SERAYUNEWS – Wacana menjadikan Kota Solo atau Surakarta sebagai Daerah Istimewa kembali mencuat ke permukaan.
Kali ini, dorongan datang dari Lembaga Dewan Adat (LDA) Kesultanan dan Kadipaten di wilayah eks Karesidenan Surakarta. Mereka menilai, Solo memiliki nilai historis dan budaya yang tidak kalah penting dibanding Yogyakarta.
Dalam pernyataannya, LDA menegaskan pentingnya pengakuan terhadap Surakarta sebagai wilayah istimewa yang sejajar dengan Daerah Istimewa Yogyakarta (DIY).
Apalagi, dalam catatan sejarah, Surakarta pernah menjadi pusat kekuasaan Mataram Islam dan memiliki peran besar dalam pembentukan identitas bangsa Indonesia.
Surakarta masih memiliki struktur kerajaan aktif hingga kini, yakni Kasunanan Surakarta dan Kadipaten Mangkunegaran.
Keduanya tetap menjalankan adat-istiadat serta budaya Jawa yang kaya, bahkan turut berperan aktif dalam pelestarian tradisi.
LDA menilai bahwa selama ini keberadaan Surakarta di bawah naungan administratif Provinsi Jawa Tengah membuat identitas dan keunikan wilayah ini seringkali terpinggirkan.
Padahal, secara sejarah dan budaya, Surakarta layak mendapat status keistimewaan.
Wacana ini sejatinya bukan hal baru.

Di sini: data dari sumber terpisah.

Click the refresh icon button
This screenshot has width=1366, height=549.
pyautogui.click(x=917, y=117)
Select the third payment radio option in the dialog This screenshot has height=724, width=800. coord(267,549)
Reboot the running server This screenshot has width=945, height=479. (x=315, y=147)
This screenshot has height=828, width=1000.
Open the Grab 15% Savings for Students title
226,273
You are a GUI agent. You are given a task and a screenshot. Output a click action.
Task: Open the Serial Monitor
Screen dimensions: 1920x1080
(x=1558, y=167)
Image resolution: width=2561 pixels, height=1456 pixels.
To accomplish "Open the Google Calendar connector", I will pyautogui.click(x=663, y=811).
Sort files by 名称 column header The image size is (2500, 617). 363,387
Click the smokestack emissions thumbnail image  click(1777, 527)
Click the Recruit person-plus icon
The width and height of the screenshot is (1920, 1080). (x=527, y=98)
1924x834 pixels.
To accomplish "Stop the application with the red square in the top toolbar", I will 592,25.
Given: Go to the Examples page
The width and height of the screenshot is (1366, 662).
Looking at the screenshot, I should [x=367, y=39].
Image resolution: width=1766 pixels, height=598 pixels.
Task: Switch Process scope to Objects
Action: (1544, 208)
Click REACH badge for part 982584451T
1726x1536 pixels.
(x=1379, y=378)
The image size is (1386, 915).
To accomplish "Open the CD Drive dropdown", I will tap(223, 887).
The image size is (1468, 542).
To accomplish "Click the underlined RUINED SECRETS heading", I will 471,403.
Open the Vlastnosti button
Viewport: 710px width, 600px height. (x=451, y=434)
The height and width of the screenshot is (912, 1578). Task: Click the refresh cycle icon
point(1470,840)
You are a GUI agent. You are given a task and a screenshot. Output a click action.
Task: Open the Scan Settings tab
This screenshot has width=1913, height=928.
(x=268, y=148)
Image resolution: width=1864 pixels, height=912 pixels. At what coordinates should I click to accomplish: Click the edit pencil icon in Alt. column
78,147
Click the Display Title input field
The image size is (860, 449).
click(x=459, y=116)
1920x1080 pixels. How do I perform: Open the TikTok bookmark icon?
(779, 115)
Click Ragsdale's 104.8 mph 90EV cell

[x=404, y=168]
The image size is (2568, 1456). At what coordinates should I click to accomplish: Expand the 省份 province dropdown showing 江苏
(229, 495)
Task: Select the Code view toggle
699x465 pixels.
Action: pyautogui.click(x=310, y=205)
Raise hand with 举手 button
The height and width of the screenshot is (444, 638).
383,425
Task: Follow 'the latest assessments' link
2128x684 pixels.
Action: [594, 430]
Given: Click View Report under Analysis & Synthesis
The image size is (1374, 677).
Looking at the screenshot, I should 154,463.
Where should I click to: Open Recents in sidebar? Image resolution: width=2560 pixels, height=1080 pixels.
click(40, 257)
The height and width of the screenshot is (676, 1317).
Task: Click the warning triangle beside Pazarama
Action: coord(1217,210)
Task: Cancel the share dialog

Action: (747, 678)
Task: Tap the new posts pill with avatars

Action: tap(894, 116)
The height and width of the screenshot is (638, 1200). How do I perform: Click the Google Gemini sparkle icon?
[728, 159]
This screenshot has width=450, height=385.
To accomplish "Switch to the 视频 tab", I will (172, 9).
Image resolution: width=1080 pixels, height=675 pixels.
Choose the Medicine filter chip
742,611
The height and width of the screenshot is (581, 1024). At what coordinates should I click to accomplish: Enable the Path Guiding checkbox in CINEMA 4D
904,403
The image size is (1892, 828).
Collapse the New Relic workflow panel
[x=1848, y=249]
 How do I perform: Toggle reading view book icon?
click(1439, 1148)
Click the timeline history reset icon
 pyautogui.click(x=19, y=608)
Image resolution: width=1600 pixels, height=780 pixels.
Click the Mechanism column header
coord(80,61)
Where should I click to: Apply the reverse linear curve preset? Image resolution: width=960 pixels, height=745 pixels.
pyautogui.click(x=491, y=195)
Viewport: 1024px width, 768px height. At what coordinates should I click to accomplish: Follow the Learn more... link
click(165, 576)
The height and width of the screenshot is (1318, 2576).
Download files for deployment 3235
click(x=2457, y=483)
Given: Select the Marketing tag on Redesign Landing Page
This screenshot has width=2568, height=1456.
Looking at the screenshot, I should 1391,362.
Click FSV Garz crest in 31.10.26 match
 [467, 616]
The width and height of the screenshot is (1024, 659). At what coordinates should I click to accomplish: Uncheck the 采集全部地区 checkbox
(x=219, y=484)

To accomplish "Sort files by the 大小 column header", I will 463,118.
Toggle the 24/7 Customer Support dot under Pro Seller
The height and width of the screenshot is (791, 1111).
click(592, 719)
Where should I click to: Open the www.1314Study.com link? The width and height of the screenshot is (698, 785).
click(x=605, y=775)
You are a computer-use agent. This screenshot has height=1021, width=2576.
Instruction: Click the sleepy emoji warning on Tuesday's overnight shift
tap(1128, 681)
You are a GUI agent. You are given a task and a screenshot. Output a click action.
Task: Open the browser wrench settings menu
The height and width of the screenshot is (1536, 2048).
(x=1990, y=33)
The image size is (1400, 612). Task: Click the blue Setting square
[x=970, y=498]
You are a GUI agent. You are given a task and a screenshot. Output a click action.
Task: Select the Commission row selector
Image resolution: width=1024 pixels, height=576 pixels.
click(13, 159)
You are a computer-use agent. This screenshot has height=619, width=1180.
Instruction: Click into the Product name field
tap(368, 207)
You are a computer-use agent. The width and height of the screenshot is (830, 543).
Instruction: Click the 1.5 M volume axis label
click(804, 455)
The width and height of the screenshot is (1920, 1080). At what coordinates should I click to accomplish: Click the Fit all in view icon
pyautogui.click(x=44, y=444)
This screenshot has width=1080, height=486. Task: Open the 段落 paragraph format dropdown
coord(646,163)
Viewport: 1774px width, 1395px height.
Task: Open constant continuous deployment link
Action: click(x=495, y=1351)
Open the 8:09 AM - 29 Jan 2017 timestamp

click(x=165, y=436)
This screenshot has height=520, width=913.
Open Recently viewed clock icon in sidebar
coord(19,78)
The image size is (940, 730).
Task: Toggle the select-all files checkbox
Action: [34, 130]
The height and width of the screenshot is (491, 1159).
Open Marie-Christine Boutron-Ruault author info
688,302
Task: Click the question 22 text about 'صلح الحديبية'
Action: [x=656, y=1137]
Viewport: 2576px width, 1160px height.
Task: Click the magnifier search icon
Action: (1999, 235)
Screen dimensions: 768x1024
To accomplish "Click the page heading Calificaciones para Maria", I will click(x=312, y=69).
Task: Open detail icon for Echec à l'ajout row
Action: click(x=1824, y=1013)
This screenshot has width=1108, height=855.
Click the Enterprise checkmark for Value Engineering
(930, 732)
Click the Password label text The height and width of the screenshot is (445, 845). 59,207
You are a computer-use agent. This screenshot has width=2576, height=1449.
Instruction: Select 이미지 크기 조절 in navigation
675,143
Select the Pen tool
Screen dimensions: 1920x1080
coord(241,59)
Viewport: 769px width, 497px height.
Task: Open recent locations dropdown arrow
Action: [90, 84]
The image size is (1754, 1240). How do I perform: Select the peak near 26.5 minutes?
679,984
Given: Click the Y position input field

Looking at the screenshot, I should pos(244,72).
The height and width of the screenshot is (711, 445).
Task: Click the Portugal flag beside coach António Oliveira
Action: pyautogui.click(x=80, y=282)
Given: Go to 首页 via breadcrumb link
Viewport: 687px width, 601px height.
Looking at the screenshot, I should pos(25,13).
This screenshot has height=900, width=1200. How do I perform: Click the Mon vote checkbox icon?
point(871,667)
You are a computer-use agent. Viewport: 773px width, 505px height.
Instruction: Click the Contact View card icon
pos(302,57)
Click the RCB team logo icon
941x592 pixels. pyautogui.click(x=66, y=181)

Sejak era reformasi, berbagai kalangan masyarakat di Solo sudah beberapa kali menyuarakan aspirasi serupa. Namun, kali ini gaungnya terasa lebih kuat dan mendapat atensi lebih serius dari pemerintah pusat.
Menanggapi hal ini, Koordinator Staf Khusus Presiden, Ari Dwipayana, menyampaikan bahwa usulan dari LDA telah diterima oleh Istana. Saat ini, menurutnya, usulan tersebut masih dalam tahap kajian lebih lanjut.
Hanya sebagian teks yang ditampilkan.